Frage 14
Managementmaßnahmen zum Schutz des Rotmilans (Milvus milvus) an einem Schlafplatz neben einer Kompostieranlage mit zwei Windkraftanlagen


Bitte, Herr Roi.


Daniel Roi (AfD):

Vielen Dank, Frau Präsidentin. - Ich zitiere:

„Die Lagerung von Stalldunghaufen und das Errichten von Kompostieranlagen im Nahbereich von Windkraftanlagen (WKA) sind deshalb im Interesse des Schutzes des Rotmilans zu unterlassen“ (MAMMEN et al., 2014, Artenhilfsprogramm Rotmilan des Landes Sachsen-Anhalt).

Ich frage die Landesregierung:

1.    Muss im konkreten Fall ein signifikant erhöhtes Tötungsrisiko durch den Tod einzelner Rotmilane nachweisbar eingetreten sein oder zwingt das Faktum der Gefährdung durch die benannte Konstellation „Anlocken durch Nahrungsquelle (Kompostieranlage) - anliegender Schlafplatz der Rotmilane an Nahrungsquelle - Einflug der Rotmilane durch die anliegenden WKA zu den Ressourcen“ bereits zum Handeln?

2.    Welche Managementmaßnahmen empfiehlt die Landesregierung im konkreten Fallbeispiel?


Präsidentin Gabriele Brakebusch:

Vielen Dank. - Auch hier erfolgt die Antwort von Ministerin Claudia Dalbert. Bitte.


Prof. Dr. Claudia Dalbert (Ministerin für Umwelt, Landwirtschaft und Energie):

Danke, Frau Präsidentin. - Ich beantworte die Fragen des Abg. Roi namens der Landesregierung wie folgt.

Zu 1. Das ist eine sehr konstruierte Frage und insoweit nicht mit dem Blick auf eine örtlich konkrete Situation zu beantworten. Mir ist jedenfalls der Fall einer Kompostieranlage mit zwei Windkraftanlagen nicht bekannt.

Windkraftanlagen und Kompostieranlagen ab einem Durchsatz von 10 t je Tag unterliegen jeweils einem immissionsrechtlichen Genehmigungsverfahren, kleinere Kompostanlagen dem Baurecht.

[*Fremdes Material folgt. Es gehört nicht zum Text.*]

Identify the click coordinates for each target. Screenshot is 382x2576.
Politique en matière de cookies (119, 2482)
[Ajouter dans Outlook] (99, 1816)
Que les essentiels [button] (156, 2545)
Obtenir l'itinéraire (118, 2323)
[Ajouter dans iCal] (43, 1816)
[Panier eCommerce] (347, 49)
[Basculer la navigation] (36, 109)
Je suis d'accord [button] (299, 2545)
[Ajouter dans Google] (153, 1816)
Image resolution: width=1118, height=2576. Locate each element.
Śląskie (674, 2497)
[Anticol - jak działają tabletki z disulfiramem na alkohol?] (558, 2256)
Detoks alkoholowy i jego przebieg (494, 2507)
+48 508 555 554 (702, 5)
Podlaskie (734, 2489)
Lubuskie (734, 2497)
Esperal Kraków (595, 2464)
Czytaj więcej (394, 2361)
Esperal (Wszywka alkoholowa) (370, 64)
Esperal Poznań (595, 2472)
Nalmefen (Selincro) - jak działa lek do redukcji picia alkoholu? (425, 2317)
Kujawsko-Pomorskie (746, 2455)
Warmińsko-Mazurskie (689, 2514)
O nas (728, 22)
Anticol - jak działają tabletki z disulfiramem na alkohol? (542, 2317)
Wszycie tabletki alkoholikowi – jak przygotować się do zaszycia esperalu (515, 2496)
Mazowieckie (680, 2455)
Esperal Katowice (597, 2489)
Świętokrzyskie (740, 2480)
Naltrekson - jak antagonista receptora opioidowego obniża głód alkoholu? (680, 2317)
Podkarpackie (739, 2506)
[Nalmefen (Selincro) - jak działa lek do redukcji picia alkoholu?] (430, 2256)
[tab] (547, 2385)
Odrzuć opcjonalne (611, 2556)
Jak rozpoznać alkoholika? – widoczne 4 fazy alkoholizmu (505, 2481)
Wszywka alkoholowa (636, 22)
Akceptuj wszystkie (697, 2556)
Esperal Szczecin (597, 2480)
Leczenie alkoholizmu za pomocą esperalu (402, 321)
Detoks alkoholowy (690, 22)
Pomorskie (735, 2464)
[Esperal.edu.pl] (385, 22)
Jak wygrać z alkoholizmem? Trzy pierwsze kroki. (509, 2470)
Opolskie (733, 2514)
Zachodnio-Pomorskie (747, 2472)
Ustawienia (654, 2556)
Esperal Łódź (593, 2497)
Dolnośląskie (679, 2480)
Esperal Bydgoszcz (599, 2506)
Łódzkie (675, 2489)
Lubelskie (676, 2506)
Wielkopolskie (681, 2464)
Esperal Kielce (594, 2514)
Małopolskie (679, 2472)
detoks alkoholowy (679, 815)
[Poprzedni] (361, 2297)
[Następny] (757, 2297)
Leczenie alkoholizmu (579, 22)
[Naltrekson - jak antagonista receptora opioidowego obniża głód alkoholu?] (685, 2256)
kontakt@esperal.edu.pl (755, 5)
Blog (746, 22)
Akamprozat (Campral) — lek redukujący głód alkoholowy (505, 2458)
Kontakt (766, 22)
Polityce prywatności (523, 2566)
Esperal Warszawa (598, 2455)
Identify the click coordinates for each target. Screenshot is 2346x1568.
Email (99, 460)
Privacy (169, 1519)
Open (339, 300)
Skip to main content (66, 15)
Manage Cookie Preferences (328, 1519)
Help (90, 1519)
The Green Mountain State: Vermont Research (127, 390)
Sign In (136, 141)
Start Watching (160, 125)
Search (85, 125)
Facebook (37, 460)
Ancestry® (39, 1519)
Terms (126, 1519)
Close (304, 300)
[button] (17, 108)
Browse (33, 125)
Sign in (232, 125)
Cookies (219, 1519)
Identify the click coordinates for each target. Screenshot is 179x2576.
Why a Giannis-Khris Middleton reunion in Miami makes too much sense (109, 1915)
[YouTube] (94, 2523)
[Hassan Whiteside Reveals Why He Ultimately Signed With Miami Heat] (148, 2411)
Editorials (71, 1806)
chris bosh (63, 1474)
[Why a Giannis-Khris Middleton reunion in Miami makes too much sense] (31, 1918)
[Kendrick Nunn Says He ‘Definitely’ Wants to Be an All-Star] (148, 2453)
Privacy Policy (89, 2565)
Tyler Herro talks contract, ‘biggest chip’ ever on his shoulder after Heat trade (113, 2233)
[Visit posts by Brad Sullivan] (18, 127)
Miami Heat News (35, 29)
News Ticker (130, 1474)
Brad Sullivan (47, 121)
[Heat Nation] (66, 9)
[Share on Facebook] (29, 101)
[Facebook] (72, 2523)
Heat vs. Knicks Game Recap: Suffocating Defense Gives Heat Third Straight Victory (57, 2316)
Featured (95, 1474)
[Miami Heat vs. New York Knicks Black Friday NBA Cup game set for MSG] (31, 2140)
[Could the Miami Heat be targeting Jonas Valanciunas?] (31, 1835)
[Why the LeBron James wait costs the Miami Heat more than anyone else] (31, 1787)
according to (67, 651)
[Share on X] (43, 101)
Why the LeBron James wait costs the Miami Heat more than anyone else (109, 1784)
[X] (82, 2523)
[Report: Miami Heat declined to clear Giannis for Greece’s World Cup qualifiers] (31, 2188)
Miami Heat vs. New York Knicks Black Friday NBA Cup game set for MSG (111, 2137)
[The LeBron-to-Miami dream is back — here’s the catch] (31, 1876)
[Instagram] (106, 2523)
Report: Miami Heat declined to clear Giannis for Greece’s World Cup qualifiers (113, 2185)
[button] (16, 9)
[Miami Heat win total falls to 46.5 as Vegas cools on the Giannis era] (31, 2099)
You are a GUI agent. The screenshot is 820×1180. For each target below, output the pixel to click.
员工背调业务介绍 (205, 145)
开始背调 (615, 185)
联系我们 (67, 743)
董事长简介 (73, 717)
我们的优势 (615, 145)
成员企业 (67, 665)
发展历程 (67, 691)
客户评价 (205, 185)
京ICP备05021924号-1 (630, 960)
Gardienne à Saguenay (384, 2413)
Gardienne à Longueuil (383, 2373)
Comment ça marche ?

Ganz gleich, welche Anlage zuerst da wäre - die zuständige Naturschutzbehörde würde im Genehmigungsverfahren für die jeweils andere Anlage die Rotmilanproblematik einbringen.

Die gesamte Diskussion um das signifikant erhöhte Tötungsrisiko bei Planung und Bau von Windkraftanlagen dreht sich um entsprechende Aufenthaltswahrscheinlichkeiten der Rotmilane im Revier um den Brutplatz, an Schlafplätzen und auf den Flugwegen zu Nahrungsquellen. Hierzu wurde der Naturschutzbehörde eine entsprechende Einschätzungsprärogative eingeräumt, die mehrfach durch die Rechtsprechung bestätigt wurde. Der Artenschutz muss hier auf der Grundlage fachlich gefestigter Datenlagen vorausschauend angewendet werden.

Des Nachweises von toten Rotmilanen, sozusagen als Beweis für das erhöhte Tötungsrisiko, bedarf es im Falle der hier konstruierten Konstellation nicht. Das Artenhilfsprogramm gibt eine entsprechende Empfehlung deshalb, weil im Bereich einer attraktiven Nahrungsquelle bzw. eines Schlafplatzes mit erhöhter Auftretenswahrscheinlichkeit zu rechnen ist.

Zu 2. Die Landesregierung ist für die Empfehlung einzelfallbezogener Managementmaßnahmen nicht zuständig. Entscheidend wären in dem konstruierten Fall die jeweiligen Genehmigungsverfahren, nach denen eine Situation, wie hier beschrieben, gar nicht erst entstehen dürfte.